It should come as no surprise to many of you who tune into the live stream at live.pirillo.com that I — this damn Scotsman — like simulator games. I don’t like adding “games” to the end of that description, but that leads into a full-on philosophical discussion on whether or not simulators have an ultimate purpose and if you can count flying, driving, or truckin’ as the ultimate purpose — thus making the simulator a game. However, I will not bore you or get bogged down in that discussion. This is my — personal — top five because, like reviewing a keyboard or a wheel, it is all subjective and what I may like, you may not. So I thought I’d make it clear — from the start — that this article is my top five and you have every right to disagree with me and to discuss your simulator games in the comments below. Shall we get started?
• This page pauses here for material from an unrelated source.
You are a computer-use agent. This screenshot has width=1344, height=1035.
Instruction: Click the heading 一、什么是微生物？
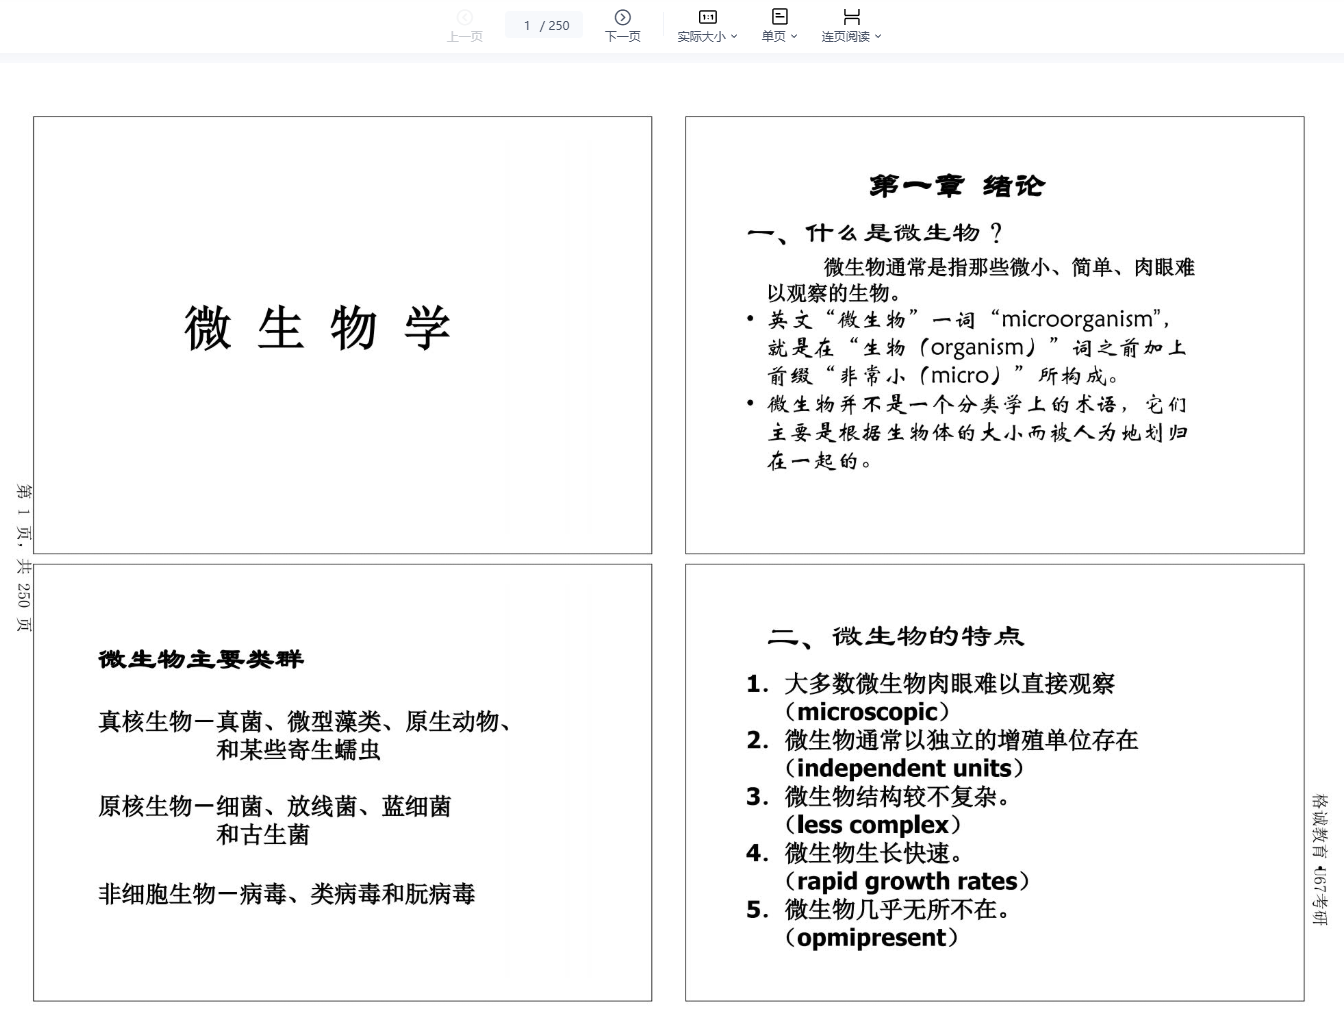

Railworks 3 (Originally Rail Simulator)
Railworks 3 has pretty much taken over from Microsoft Train Simulator as the train simulator that everyone knows. There are other train simulators like Trainz Simulator and BVE Trainsim, but Railworks — and its original name Rail Simulator — is the main simulator that is getting the attention of developers. I have placed Railworks at the bottom of my list purely because I can’t play it thanks to the limits of my computer’s graphics card. This simulator is graphics intensive and even on its low setting I get less than 5 fps (frames per second), which makes this simulator almost completely unplayable. I should point out that it is the best experience available for PC and that, if you have a powerful graphics card, it is excellent.
Ship Simulator Extremes
Ship Simulator Extremes is built by Vstep and it has done an absolutely amazing job with this simulator. Vstep has tried to walk the fine line between making the simulator playable for the regular user whilst keeping the simulator as realistic as possible. The simulator isn’t as realistic as it could be, but I am sure that Vstep is working on a way to up the realism within ship simulator extremes or its next iteration. I’d love to still be able to play this simulator, but like Railworks, I can’t because this simulator is also graphics intensive. However, in my opinion, Ship Simulator Extremes just edges Railworks on user play and enjoyability. The other major plus is that Vstep’s downloadable content is cheaper than the £40-50 that Railworks asks for. I understand that developers have to eat and live, but I do think that £40-50 for one locomotive is a bit extreme.
LFS (Live For Speed)
LFS is my favourite racing simulator of all time. I’ve played others like rFactor and the others on console, but LFS just edges away for me. It may not be as aesthetically pleasing as rFactor but I think rFactor looks too “cartoony” and not real. I also feel like I have more control over the car in LFS like there is more grip and I can feel when I start losing that grip and can correct for that. It’s all a case of preference — LFS and rFactor are both great, but I like LFS better. I know many racers who prefer rFactor and tell me that they have more control on rFactor compared to LFS, but for me it’s the opposite way around. LFS has a wide choice of vehicles to race with both front and rear-wheel-drive road and race cars are available to you as is the 2006 BMW Sauber F1.06. Also, LFS and rFactor don’t require that you have a top-of-the-line graphics card. They are not very graphics intensive and can give you hours of enjoyment.
OMSI (Der Omnibus Simulator)
OMSI is the first bus simulator that I’ve actually enjoyed playing. There have been others like Bus Driver and City Bus Simulator, but they have never felt realistic. OMSI does feel realistic and is a lot like LFS in the sense of you are in the driver’s seat and you have control of these eight or so tonnes of metal and rubber. Bus Driver doesn’t feel like that, and while City Bus Simulator does get close, sorry, no cigar, as they say. OMSI also allows you to download new maps, buses, AI vehicles, scenery objects, and other various mods to make the simulator even more realistic. OMSI isn’t particularly graphics intensive and I do really enjoy driving a bus around these fictional and real life routes and maps. These maps and routes — or at least the ones that I’ve downloaded so far — seem to be free, but there aren’t many add-on buses that look or play nice with OMSI. I’m hoping that the developers of these buses will sort this out soon or the OMSI developers will make a better SDK (software developer kit).
FSX (Flight Simulator X)
FSX is by far my favourite simulator of all time. I have logged well over 5,000 hours both as an air traffic controller and as a pilot. These hours have been logged over several different “virtual airlines” and over different servers like VatSim and IVAO. Microsoft has decided to re-think its Flight Simulator franchise and has come up with Flight. I’ve tried it in demo and I don’t like the fact that I won’t be able to do my long-haul flights in a PMDG 747 or my short hops in an Airbus A319. However, I know that there are still people who swear by Flight Simulator 2004 and won’t move away from it the same as there will be people — like me — who won’t move away from FSX. Precision Manuals Development Group — the aforementioned PMDG — build some of the best planes for FSX both in terms of detail and quality and I would recommend for anyone who is into FSX or FS2004! I will point out that FSX is seriously graphics and processor intensive.